Instructions for the task:
Scan the listing below and copy every line holding "Switch".

*** Opening Data listing ***

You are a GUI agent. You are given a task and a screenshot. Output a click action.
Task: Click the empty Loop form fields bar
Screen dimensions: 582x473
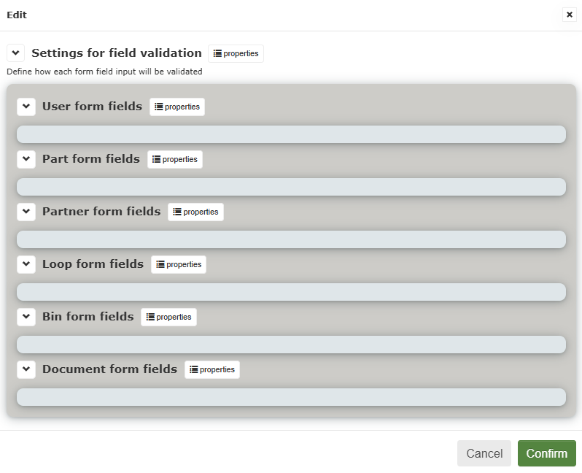pyautogui.click(x=292, y=292)
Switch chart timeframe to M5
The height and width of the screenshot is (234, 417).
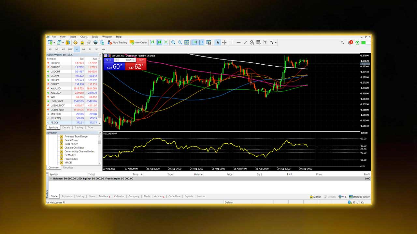(x=56, y=49)
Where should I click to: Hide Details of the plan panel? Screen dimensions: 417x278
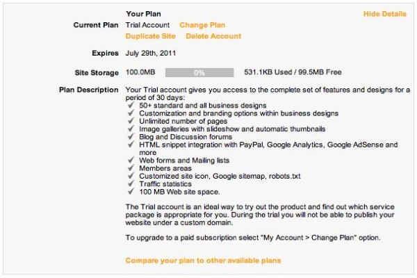tap(385, 14)
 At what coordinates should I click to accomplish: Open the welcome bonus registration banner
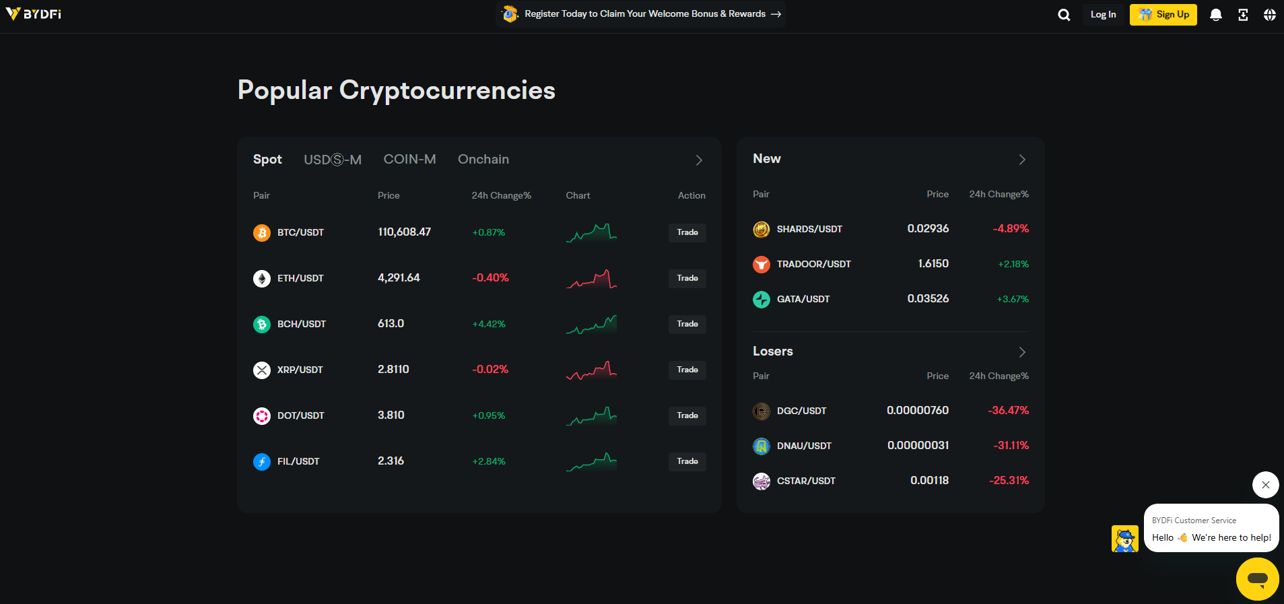641,14
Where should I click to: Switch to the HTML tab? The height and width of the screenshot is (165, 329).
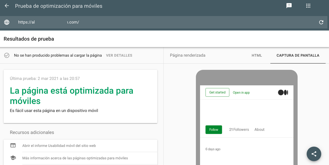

*** Closing Data listing ***

Response area:
Switch chart timeframe to M5
Where should I click to: Switch to the HTML tab? The height and width of the screenshot is (165, 329).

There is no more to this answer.